十字架の行列を見たときの、異教徒の反応。
異教徒め、さきほどまで胸をはっていばりくさって、
どこへ行きおった? あ、うろたえて
こそこそ行列を避ける。逃げ去る。
この描写の「声」は、すこし自惚れている。ほんとうの勝者なら、こういう威張り方(視点の動き)はしないだろう。あるいはほんとうの戦士もこういう言い方はしないだろう。もっと「冷静」だ。「逃げ去る」は単純に「逃げる」だけではないかもしれない。反撃をするために「逃げる」という作戦もある。そういう配慮を欠いた「あからさまな声」を「肯定的」ととらえるのは、どうも腑に落ちない。
行かせよう。去るに任せよう。
(あやまちを捨てないうちはな)
これは「あやまち」を捨てて異教徒がキリスト教徒に帰依するまで待とうという自信たっぷりな「声」である。こういう「声」だけで詩が構成されているのなら、たしかに「肯定的な詩」と言われてもいいだろうが、「威張りくさって」という「口語の批判」、「うろたえて」という蔑視を「こそこそ」という「口語」で追い打ちをかけるような響きのなかには、何か「肯定的」と呼ぶのをためらわせるものがある。

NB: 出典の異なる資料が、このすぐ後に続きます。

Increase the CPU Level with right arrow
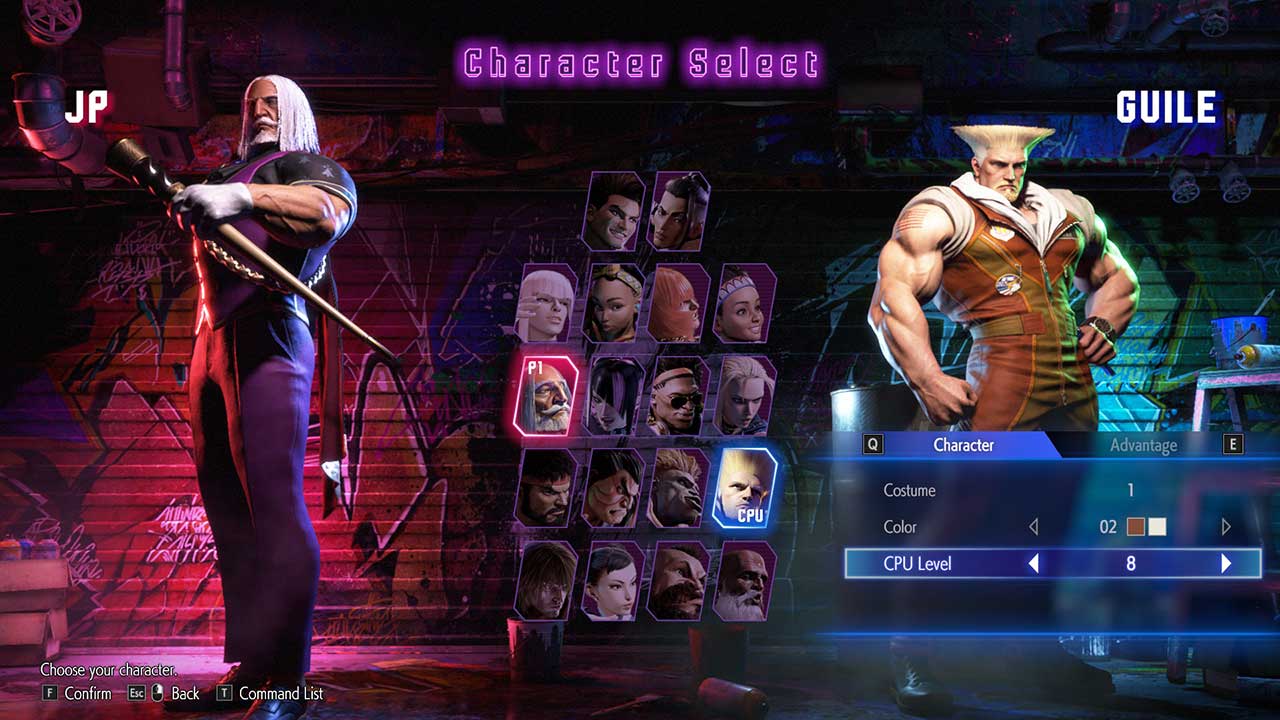The height and width of the screenshot is (720, 1280). coord(1226,564)
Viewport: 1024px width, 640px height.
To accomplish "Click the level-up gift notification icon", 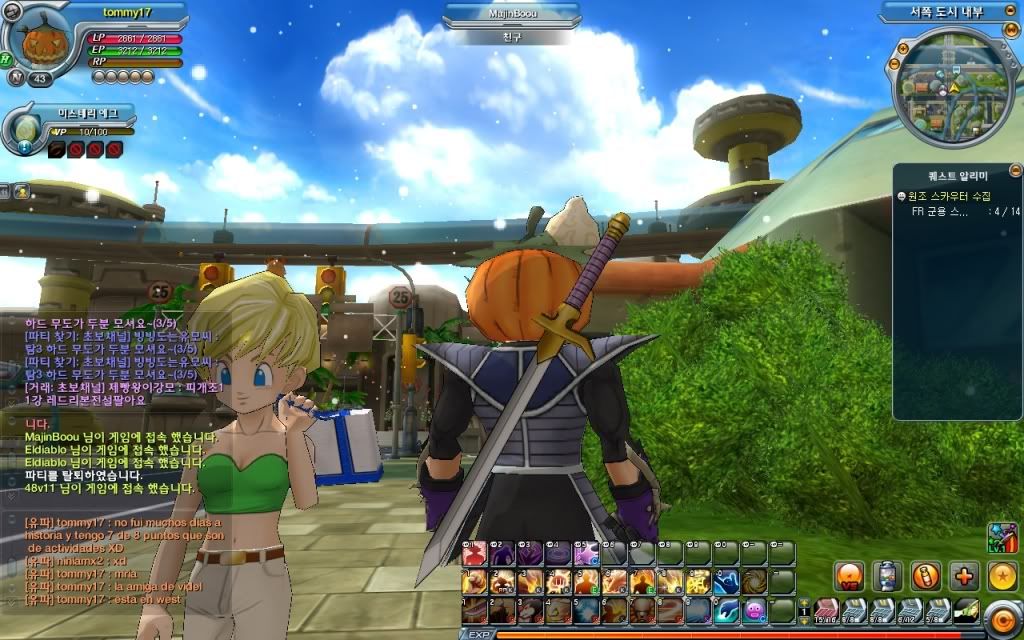I will pyautogui.click(x=1001, y=537).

あの聖ならざるユリアノスのアホウの支配がついに終わった。
この「アホウ」のつかい方も、街なかで、「口語」でしゅべっている分にはいいだろうが、「学校」で引き継ぐようなことばではないだろう。異教徒ユリアノスを批判するにしても、もっとほかのことばがありそうだ。ユリアノス批判は市民の間では常識だった(口語で語られていた)としても。